Servier et son Mediator, c’est l’histoire de la naissance du capitalisme pharmaceutique en France, entre scandales sanitaires, corruption des autorités de santé et protection des politiques.
Dans le procès du Mediator, la Cour d’appel de Paris vient de condamner Servier à 9 millions d’euros d’amende, au remboursement de 415 millions aux organismes de Sécurité sociale. Mais la Cour n’a pas suivi le Parquet qui demandait la confiscation de tous les bénéfices du Mediator, estimés à 182 millions d’euros, pour ne « pas mettre en péril » Servier. Le capitalisme pharmaceutique appréciera que la santé de Servier, reconnu coupable d’escroquerie et d’obtention indue d’autorisation de mise sur le marché, passe avant les 1 500 à 2 000 personnes décédées et les dizaines de milliers de victimes du Mediator qui ont souffert d’insuffisance cardiaque et pulmonaire. Autorisé en 1974 comme antidiabétique, le Mediator était en réalité vendu par une myriade de visiteurs médicaux comme coupe-faim. Un marché plus large et plus rentable : 145 millions de boîtes, vendues à 5 millions de personnes, pour un chiffre d’affaires annuel de 300 millions d’euros !
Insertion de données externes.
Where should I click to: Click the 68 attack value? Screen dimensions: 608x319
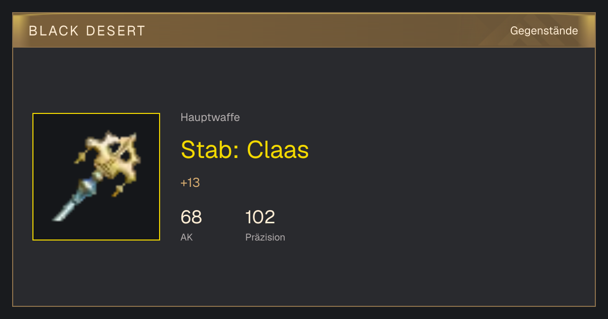(191, 217)
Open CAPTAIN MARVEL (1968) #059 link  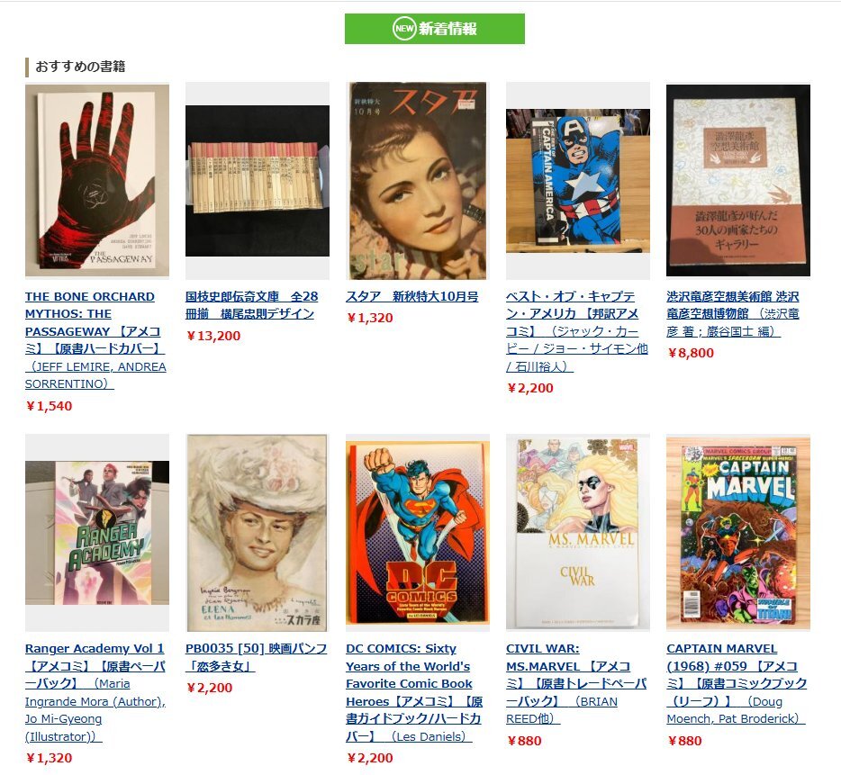coord(737,683)
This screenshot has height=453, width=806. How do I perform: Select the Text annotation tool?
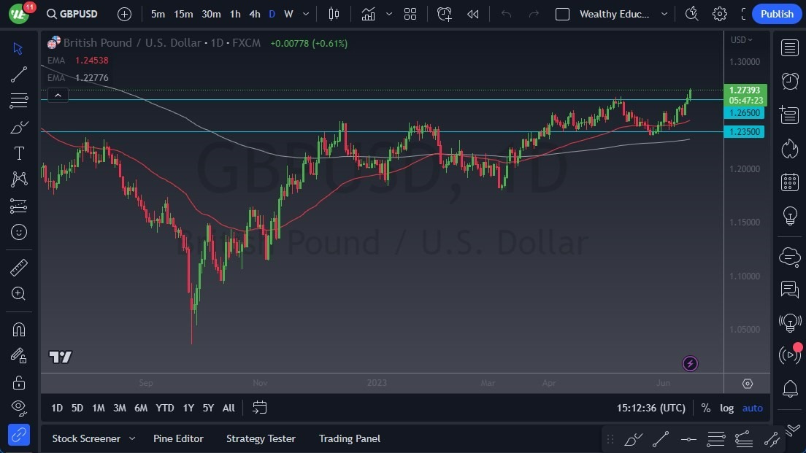pyautogui.click(x=18, y=152)
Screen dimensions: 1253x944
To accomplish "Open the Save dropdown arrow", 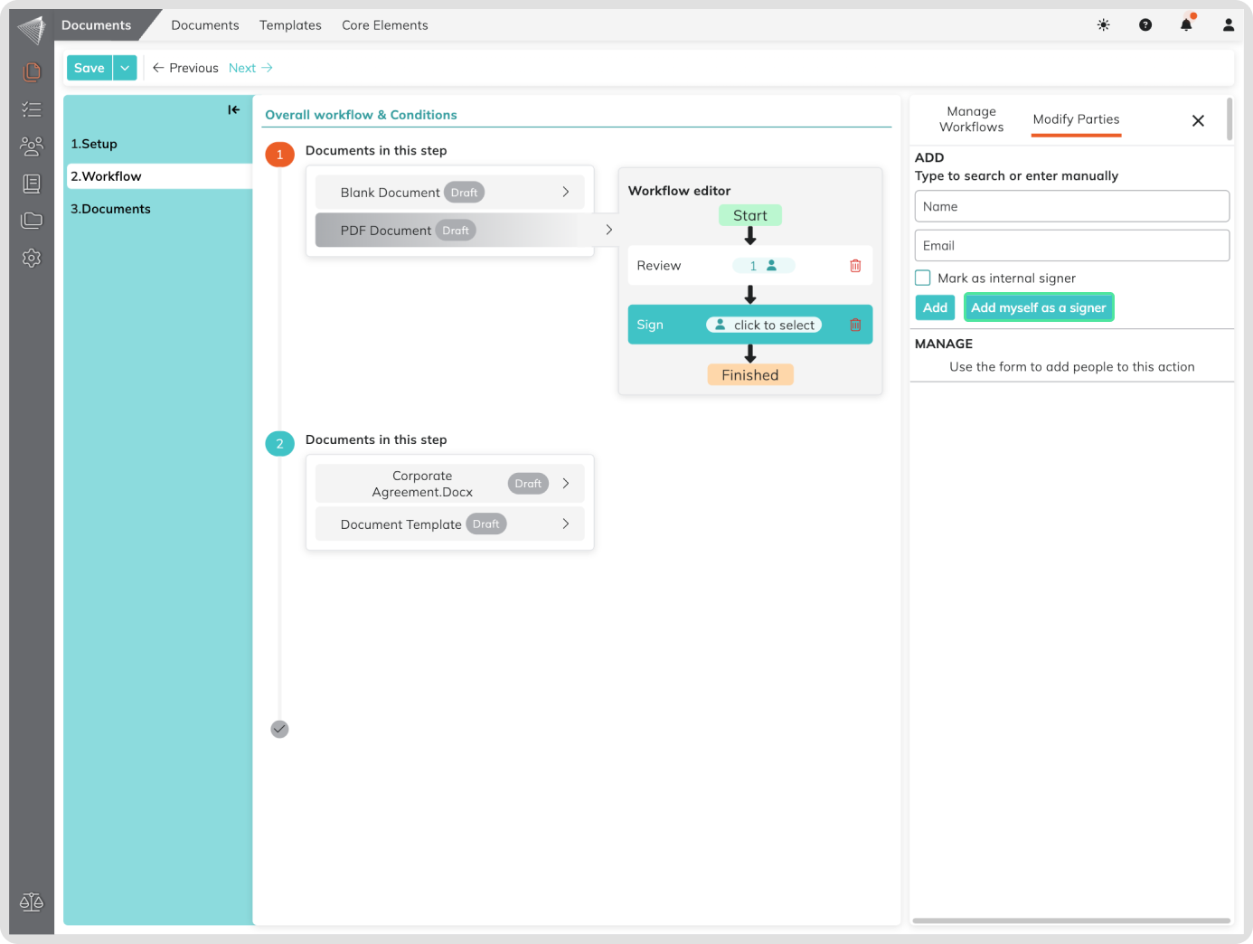I will [125, 68].

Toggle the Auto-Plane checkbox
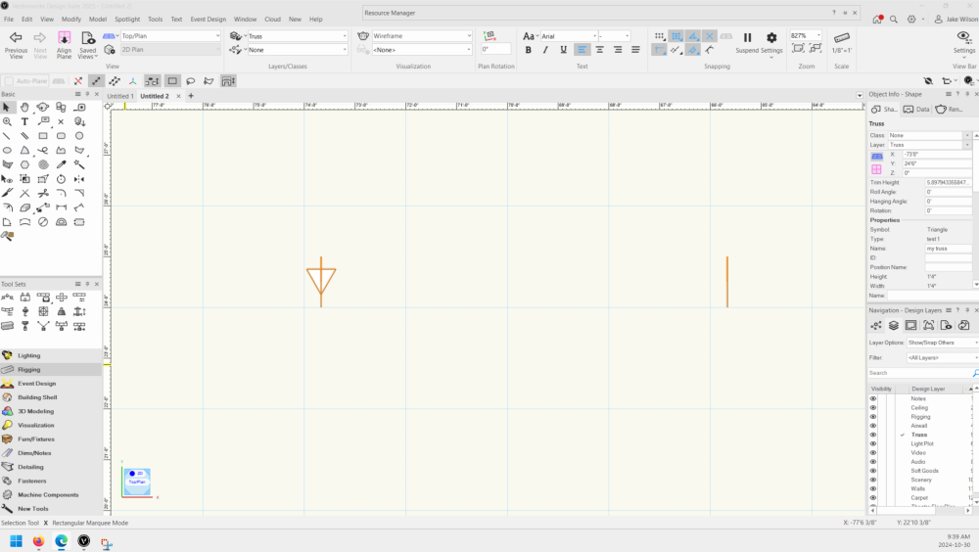10,81
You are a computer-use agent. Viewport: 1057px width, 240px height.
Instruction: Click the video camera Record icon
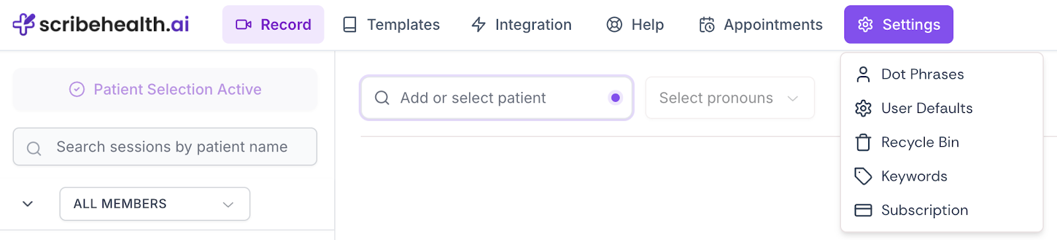pos(244,24)
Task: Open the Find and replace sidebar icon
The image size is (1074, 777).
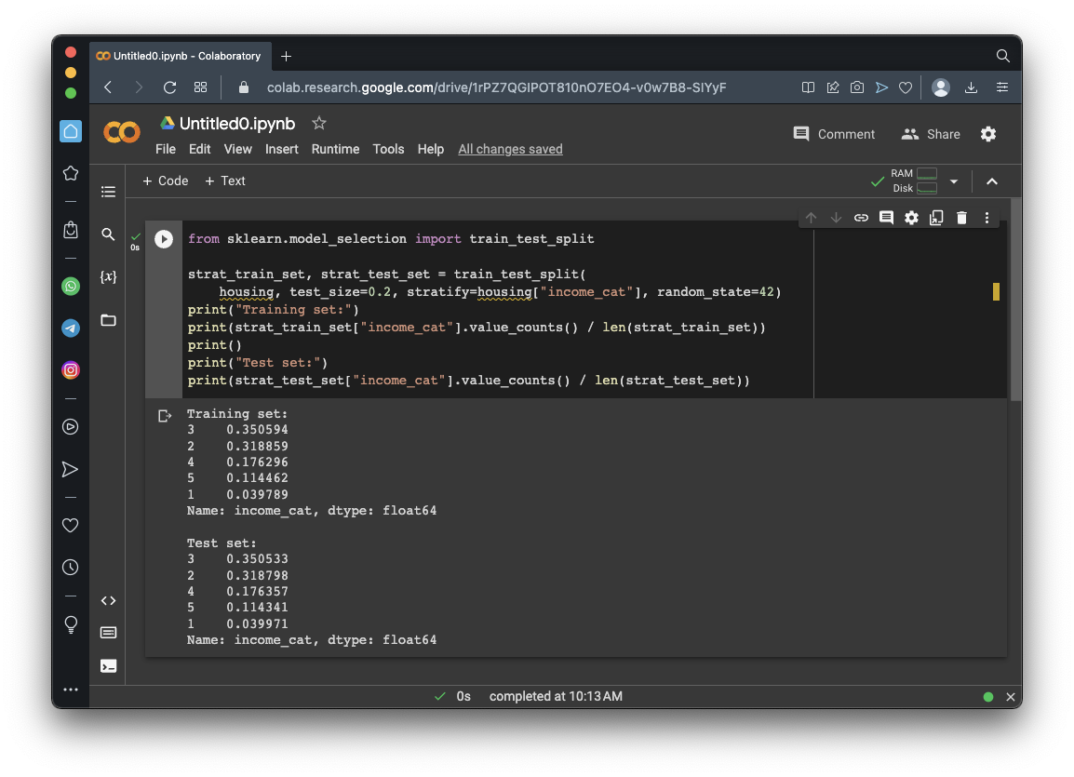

Depuis 1986, les alertes internationales, puis les articles de la revue indépendante Prescrire sonnaient l’alerte. Mais pour l’Afssaps (Agence française de sécurité sanitaire des produits de santé), il n’y avait pas « de signal significatif de toxicité du Mediator ». Il aura fallu le livre d’Irène Frachon, Mediator 150, combien de morts ? pour que le scandale éclate, que le Mediator soit retiré de la vente en 2009, et qu’un premier procès ait lieu. L’Afssaps sera condamnée à 303 000 euros pour « blessures et homicides involontaires par négligence ». Mais la plainte devant la Cour de justice de la République contre les quatre ministres de la santé « qui auraient eu le pouvoir d’arrêter la mise sur le marché de ce médicament dès la date où les données acquises de la science ont établi qu’il présentait de graves dangers » est classée sans suite.
Servier, une croissance dopée aux médicaments dangereux et aux protections politiques…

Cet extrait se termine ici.